Presidential candidate Kamala Harris has been protesting injustice since her first year as a student at Howard University.
What We Know…
- Harris participated, along with 150-200 students, in a sit-in in 1983 following the unfair expulsion of her classmate, Janice McKnight.
- While Howard University Administrators claimed McKnight’s expulsion was due to falsified information on her application, students believed McKnight’s expulsion was due to a story she had written about discrimination at Howard. The sit-in was successful and resulted in the reinstatement of McKnight.
- Friend and former classmate of Harris Gwendolyn Whitfield said, “Kamala had a fearlessness that, if it was something she believed in, she wanted to be actively involved, and actively engaged, not sit on the sidelines.”

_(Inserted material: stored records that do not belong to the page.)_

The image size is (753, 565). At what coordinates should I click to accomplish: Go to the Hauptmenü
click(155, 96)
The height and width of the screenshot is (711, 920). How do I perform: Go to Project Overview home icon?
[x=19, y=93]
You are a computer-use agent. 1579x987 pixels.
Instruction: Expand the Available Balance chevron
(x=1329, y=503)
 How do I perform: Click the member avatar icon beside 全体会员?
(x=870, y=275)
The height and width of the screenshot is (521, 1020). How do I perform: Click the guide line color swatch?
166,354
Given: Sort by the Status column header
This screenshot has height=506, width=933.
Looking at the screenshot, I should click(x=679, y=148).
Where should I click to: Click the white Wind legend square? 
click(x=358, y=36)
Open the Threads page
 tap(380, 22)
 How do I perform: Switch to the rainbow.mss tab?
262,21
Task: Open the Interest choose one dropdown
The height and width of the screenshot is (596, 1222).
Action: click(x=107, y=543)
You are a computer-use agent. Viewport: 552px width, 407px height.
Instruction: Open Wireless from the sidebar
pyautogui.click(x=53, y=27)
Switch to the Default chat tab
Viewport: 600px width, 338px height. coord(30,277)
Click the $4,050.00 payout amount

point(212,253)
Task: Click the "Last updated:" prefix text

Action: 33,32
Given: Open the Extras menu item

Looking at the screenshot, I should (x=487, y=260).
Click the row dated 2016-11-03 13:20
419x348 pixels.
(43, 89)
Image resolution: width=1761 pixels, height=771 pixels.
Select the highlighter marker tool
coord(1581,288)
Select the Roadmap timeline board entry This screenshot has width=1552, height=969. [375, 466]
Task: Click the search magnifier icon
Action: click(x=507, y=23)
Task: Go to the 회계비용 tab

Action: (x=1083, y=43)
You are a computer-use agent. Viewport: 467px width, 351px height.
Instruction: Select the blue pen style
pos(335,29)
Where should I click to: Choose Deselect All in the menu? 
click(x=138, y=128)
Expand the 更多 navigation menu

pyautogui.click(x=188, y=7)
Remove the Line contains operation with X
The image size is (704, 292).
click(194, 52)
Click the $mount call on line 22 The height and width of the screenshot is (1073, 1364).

- In her memoir, Harris wrote she participated in demonstrations during her freshman year “almost every weekend.” She also was elected the freshman representative on the Liberal Arts Student Council. The Los Angeles Times reported that Kamala has since claimed this election was her “toughest political race.”
- Harris told the Washington Post that activism has always felt natural to her. She has attributed her interest in political activism to her time at Howard and her parents, who were activists themselves.
Clearly an activist at heart, Harris seems to be attempting to continue to fight against injustice in her campaign for the 2020 presidency.